MongoDB 查询优化
本文总结了 MongoDB 查询的执行过程,如何读懂 Explain 信息、执行统计信息,如何创建索引,如何建立数据归档。
MoongoDB 版本:v4.4
查询的执行过程
Explain 与 执行统计
Mongodb也提供了explain语句,可以获取query语句的查询计划(queryPlanner)、以及执行过程中的统计信息(executionStats)。
land> db.boxes.find({"stopped_at":{"$lt": ISODate("2023-12-07T21:12:00.957+0800")},"status":"running"}).sort({"created_at":1}).explain()
{
  queryPlanner: {
    plannerVersion: 1,
    namespace: 'land.boxes',
    indexFilterSet: false,
    parsedQuery: {
      '$and': [
        { status: { '$eq': 'running' } },
        { stopped_at: { '$lt': ISODate("2023-12-07T13:12:00.957Z") } }
      ]
    },
    winningPlan: {
      stage: 'FETCH',
      filter: {
        '$and': [
          { status: { '$eq': 'running' } },
          {
            stopped_at: { '$lt': ISODate("2023-12-07T13:12:00.957Z") }
          }
        ]
      },
      inputStage: {
        stage: 'IXSCAN',
        keyPattern: { created_at: 1 },
        indexName: 'created_at_1',
        isMultiKey: false,
        multiKeyPaths: { created_at: [] },
        isUnique: false,
        isSparse: false,
        isPartial: false,
        indexVersion: 2,
        direction: 'forward',
        indexBounds: { created_at: [ '[MinKey, MaxKey]' ] }
      }
    },
    rejectedPlans: []
  },
  serverInfo: {
    host: 'mongo-0',
    port: 27017,
    version: '4.2.14',
    gitVersion: '0e6db36e92d82cc81cbd40ffd607eae88dc1f09d'
  },
  ok: 1
}
结果分为四部分:queryPlanner、executionStats、serverInfo、ok,仅关注queryPlanner、executionStats这两部分。

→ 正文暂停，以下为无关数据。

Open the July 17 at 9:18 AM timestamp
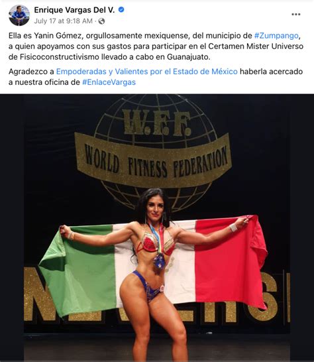This screenshot has width=314, height=362. [63, 21]
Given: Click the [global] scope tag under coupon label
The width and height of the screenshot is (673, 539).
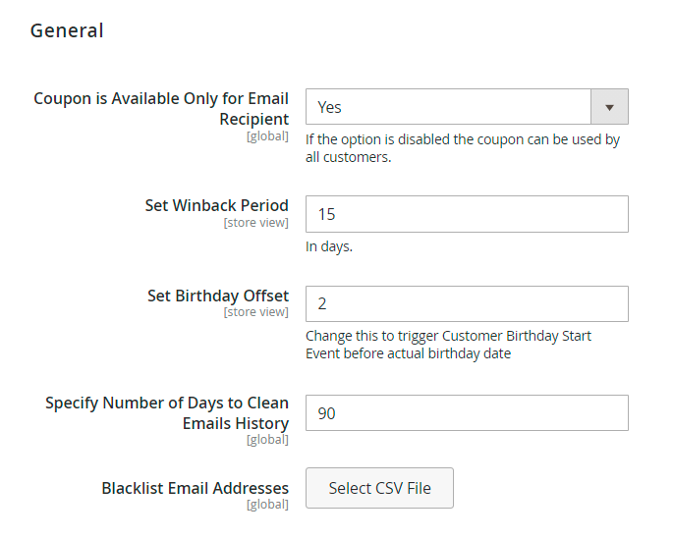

查询计划是按 tree of stages 组织的:
"winningPlan" : {
   "stage" : <STAGE1>,
   ...
   "inputStage" : {
      "stage" : <STAGE2>,
      ...
      "inputStage" : {
         "stage" : <STAGE3>,
         ...
      }
   }
}
每个阶段将其结果(即文档或索引键)传递给父节点。叶节点访问集合或索引。内部节点操作子节点产生的文档或索引键。根节点是MongoDB从中派生结果集的最后阶段。
阶段是对操作的描述,有以下几种类型:
- 
COLLSCANfor a collection scan
- 
IXSCANfor scanning index keys
- 
FETCHfor retrieving documents
- 
SHARD_MERGEfor merging results from shards
- 
SHARDING_FILTERfor filtering out orphan documents from shards
executionStats 就是执行 queryPlanner.winningPlan 这个计划时的统计信息。在mongo shell中的使用方法是在query语句后面加上.explain('executionStats')。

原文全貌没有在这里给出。